What to do
For this exercise, transcribe all of the entries exactly.

[Stored data]
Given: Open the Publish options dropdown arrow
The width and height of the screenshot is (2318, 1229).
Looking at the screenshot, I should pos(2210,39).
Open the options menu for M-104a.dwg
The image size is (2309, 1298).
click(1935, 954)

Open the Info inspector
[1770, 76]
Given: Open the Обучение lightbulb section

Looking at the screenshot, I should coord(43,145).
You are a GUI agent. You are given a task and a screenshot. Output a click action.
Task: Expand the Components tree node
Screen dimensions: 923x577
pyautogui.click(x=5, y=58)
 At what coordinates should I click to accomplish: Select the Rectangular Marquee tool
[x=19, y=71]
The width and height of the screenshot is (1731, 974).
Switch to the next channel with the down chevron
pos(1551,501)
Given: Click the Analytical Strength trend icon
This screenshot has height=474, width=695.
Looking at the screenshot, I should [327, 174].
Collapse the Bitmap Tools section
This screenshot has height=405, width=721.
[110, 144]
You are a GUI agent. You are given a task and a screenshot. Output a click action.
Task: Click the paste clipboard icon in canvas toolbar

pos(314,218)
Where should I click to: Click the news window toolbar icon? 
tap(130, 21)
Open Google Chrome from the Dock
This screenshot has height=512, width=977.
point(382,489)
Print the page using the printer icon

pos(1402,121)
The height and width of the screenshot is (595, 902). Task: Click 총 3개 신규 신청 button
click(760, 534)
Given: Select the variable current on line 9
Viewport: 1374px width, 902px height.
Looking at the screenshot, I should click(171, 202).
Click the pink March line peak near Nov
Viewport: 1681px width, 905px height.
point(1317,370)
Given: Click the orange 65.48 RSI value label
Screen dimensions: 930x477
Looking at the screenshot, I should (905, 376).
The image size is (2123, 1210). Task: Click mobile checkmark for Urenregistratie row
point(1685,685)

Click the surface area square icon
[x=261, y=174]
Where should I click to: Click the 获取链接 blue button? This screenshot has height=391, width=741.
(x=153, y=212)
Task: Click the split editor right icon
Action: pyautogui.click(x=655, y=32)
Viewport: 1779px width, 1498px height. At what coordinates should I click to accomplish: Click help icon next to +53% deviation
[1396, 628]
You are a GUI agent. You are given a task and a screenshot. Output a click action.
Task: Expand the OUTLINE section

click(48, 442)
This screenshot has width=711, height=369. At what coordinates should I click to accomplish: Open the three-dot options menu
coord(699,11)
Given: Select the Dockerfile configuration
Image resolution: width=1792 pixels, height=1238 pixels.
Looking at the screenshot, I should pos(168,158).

Task response
Given: Open the Publish options dropdown arrow
The width and height of the screenshot is (2318, 1229).
Looking at the screenshot, I should pos(2210,39).
Open the options menu for M-104a.dwg
The image size is (2309, 1298).
click(1935, 954)

Open the Info inspector
[1770, 76]
Given: Open the Обучение lightbulb section

Looking at the screenshot, I should coord(43,145).
You are a GUI agent. You are given a task and a screenshot. Output a click action.
Task: Expand the Components tree node
Screen dimensions: 923x577
pyautogui.click(x=5, y=58)
 At what coordinates should I click to accomplish: Select the Rectangular Marquee tool
[x=19, y=71]
The width and height of the screenshot is (1731, 974).
Switch to the next channel with the down chevron
pos(1551,501)
Given: Click the Analytical Strength trend icon
This screenshot has height=474, width=695.
Looking at the screenshot, I should [327, 174].
Collapse the Bitmap Tools section
This screenshot has height=405, width=721.
[110, 144]
You are a GUI agent. You are given a task and a screenshot. Output a click action.
Task: Click the paste clipboard icon in canvas toolbar

pos(314,218)
Where should I click to: Click the news window toolbar icon? 
tap(130, 21)
Open Google Chrome from the Dock
This screenshot has height=512, width=977.
point(382,489)
Print the page using the printer icon

pos(1402,121)
The height and width of the screenshot is (595, 902). Task: Click 총 3개 신규 신청 button
click(760, 534)
Given: Select the variable current on line 9
Viewport: 1374px width, 902px height.
Looking at the screenshot, I should click(171, 202).
Click the pink March line peak near Nov
Viewport: 1681px width, 905px height.
point(1317,370)
Given: Click the orange 65.48 RSI value label
Screen dimensions: 930x477
Looking at the screenshot, I should (905, 376).
The image size is (2123, 1210). Task: Click mobile checkmark for Urenregistratie row
point(1685,685)

Click the surface area square icon
[x=261, y=174]
Where should I click to: Click the 获取链接 blue button? This screenshot has height=391, width=741.
(x=153, y=212)
Task: Click the split editor right icon
Action: pyautogui.click(x=655, y=32)
Viewport: 1779px width, 1498px height. At what coordinates should I click to accomplish: Click help icon next to +53% deviation
[1396, 628]
You are a GUI agent. You are given a task and a screenshot. Output a click action.
Task: Expand the OUTLINE section

click(48, 442)
This screenshot has width=711, height=369. At what coordinates should I click to accomplish: Open the three-dot options menu
coord(699,11)
Given: Select the Dockerfile configuration
Image resolution: width=1792 pixels, height=1238 pixels.
Looking at the screenshot, I should pos(168,158).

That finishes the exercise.